El papel de las mujeres trabajadoras

Trabajadoras de Bilore, en los años 50 en la 'Prazuela', posiblemente un día de comida en el Aurrera./
Trabajadoras de Bilore, en los años 50 en la 'Prazuela', posiblemente un día de comida en el Aurrera.

Barrena acoge mañana la presentación del libro 'Mujeres y trabajo en Ordizia 1880-1980' una perspectiva de género'

El Diario Vasco
EL DIARIO VASCO

La beca Victor Mendizabal vuelve a dar otro más que interesante fruto, en concreto, la publicación de la labor de investigación 'Mujeres y trabajo en Ordizia (1880-1980): una perspectiva de género', llevado a cabo por la investigadora Beatriz Gallego Muñoz, licenciada en Historia y también en Antropología social y cultural, propuesta premiada la cuarta edición (2016) de la convocatoria que, como legado lleva el nombre del mecenas ordiziarra. Publicación que se presenta mañana, a las 19.00 en el palacio Barrena.

El objetivo de esta investigación es la reivindicación del papel de las mujeres trabajadoras en Ordizia entre finales del XIX y finales del XX, especialmente en su proceso de industrialización pero también en otros sectores en los que han tenido una mayor participación, todo ello con el fin de visibilizar su aportación al desarrollo económico y social de la localidad. Para ello, la metodología empleada combina la consulta de bibliografía y documentación, pero sobre todo el recurso a las fuentes orales. La investigación está estructurada en dos partes generales.

La primera se refiere a la evolución histórica de diferentes ámbitos y su influencia en el marco laboral femenino: educación, legislación, sectores económicos (con protagonismo de la industria), etc. La información que contiene se basa en fuentes documentales y bibliográficas y está dividida en tres etapas cronológicas, que aproximadamente corresponden a la segunda mitad del XIX, el primer tercio del XX y el periodo comprendido entre el final de la guerra civil y los comienzos de la transición.

Esta segmentación pretende facilitar la observación de las características concretas de cada periodo, desde un contexto más general hasta la realidad local. Así, la autora ha intentado reflejar la realidad de las mujeres de Ordizia en las diferentes épocas, recurriendo a documentación municipal: censos, estadísticas laborales, expedientes del departamento de educación, registros industriales, fotografías, etc.
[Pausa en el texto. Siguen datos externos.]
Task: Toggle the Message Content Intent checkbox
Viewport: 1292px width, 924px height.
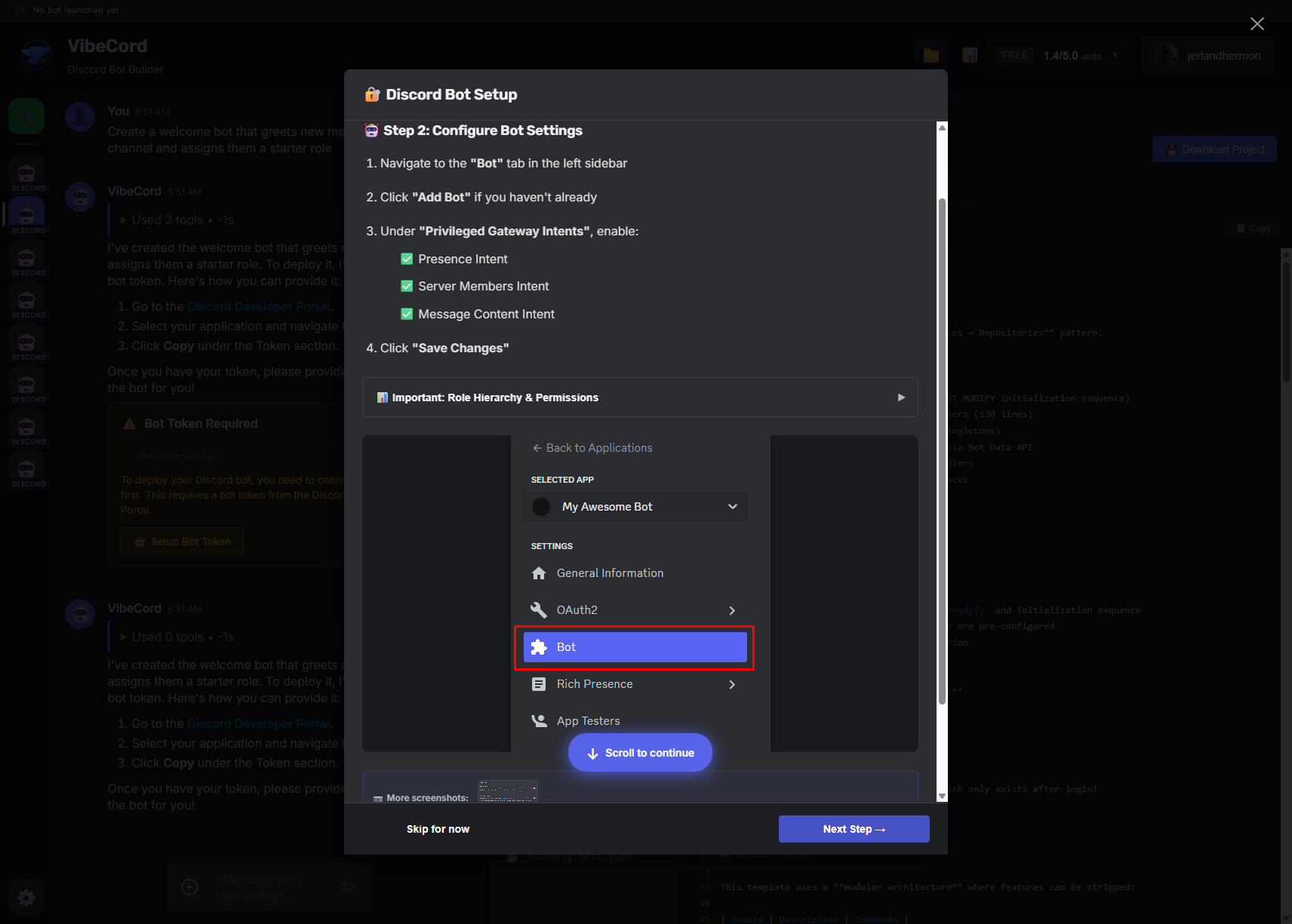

La segunda parte se centra en las fuentes orales, que refuerzan gran parte de los contenidos analizados en la anterior. En ésta, los testimonios directos, de mujeres, cobran protagonismo para que sean ellas quienes construyan su propio relato. Además, ha procurado que, en la medida de lo posible, las entrevistadas actúen como transmisoras de las vivencias de otras mujeres que les precedieron (madres, abuelas, etc), en un intento de recuperar también, de alguna manera, esas voces ya ausentes. De ese modo, ha pretendido que la oralidad sirva como homenaje a las que están y a las que estuvieron, compensando con sus relatos el silencio de las fuentes oficiales.

Es así como los testimonios nos muestran multitud de aspectos de la vida cotidiana, que es también económica, que permiten conectar las trayectorias vitales de diferentes generaciones, observando que a lo largo del tiempo, sus protagonistas se enfrentaron a las mismas desigualdades, por razón de sexo, y encontraron estrategias diversas ante encrucijadas similares.

Los dos primeros apartados dedicados a los testimonios se han dividido en función de los sectores que han contado con una mayor presencia femenina, según las informantes. El tercero recoge temas transversales relacionados con actitudes y mentalidades.

El libro se pone mañana mismo a la venta, en el palacio Barrena, Kiosko de kale Nagusia, D'Elikatuz, y librerías Larratxa, y Manso, de Buztuntza.